Raymond Scheppach, executive director of the National Governors' Association, said in a series of editorials for Stateline.org that the budget crisis could bring change beyond government streamlining and shrunken programs.
"There may be a silver lining in the dark clouds that have been hovering over state budgets. A growing awareness of the significance of . . . structural problems in both Washington, D.C. and state capitals is increasing interest on the part of our elected officials in reforming both state tax systems and the federal-state Medicaid program," Scheppach wrote in July 2002.
"Fixing ... these structural problems takes the kind of bold and progressive public policy action that is often so difficult for elected officials. But the desperate fiscal situation in states has perhaps provided the impetus in both Congress and statehouses to take on the challenge."

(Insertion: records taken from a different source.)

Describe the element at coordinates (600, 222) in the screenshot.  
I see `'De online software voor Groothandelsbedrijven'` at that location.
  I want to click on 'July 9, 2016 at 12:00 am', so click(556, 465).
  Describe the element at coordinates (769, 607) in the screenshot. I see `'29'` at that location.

Just what Medicaid reform might look like is unclear at this point. Many governors want the federal government to pick up a larger share of the cost of the program that provides health coverage to 44 million low-income Americans. Congress has so far refused to back this.
The Bush administration recently proposed a much more radical reform package that would give states more flexibility in how they administer the program in exchange for a cap on the amount of money the federal government sends to states. The governors have convened a task force to study the proposal, which remains a draft, in an effort to help shape its final form.
All parties agree that Medicaid's status quo, with its rapidly escalating costs for both states and the federal government, is untenable.
The nature of tax reform is a bit more obvious expand the sales tax to include services and lower the overall rate. As Scheppach puts the problem:
"[S]tate tax systems were developed for the manufacturing economy of the 1950s not for the service-oriented, high technology, international economy of the 21st century. Sales tax revenues are being eroded by the change in the 'mix' of products purchased by consumers and the growth in electronic commerce, which is largely tax exempt. Most states do not tax services which have grown from 41 percent of household consumption in 1960 to 58 percent in 2002."
Scheppach says states could bring their tax systems up-to-date by expanding the sales tax to include services while lowering the overall rate in order to keep the total tax burden roughly the same.
The sum total of all these changes, from Medicaid reform to tax reform to increased government efficiency, would give state government a different look. A business mantra of the 1990s innovate or die may apply. The choice facing states might not be that stark, but neither is it much less, analysts say.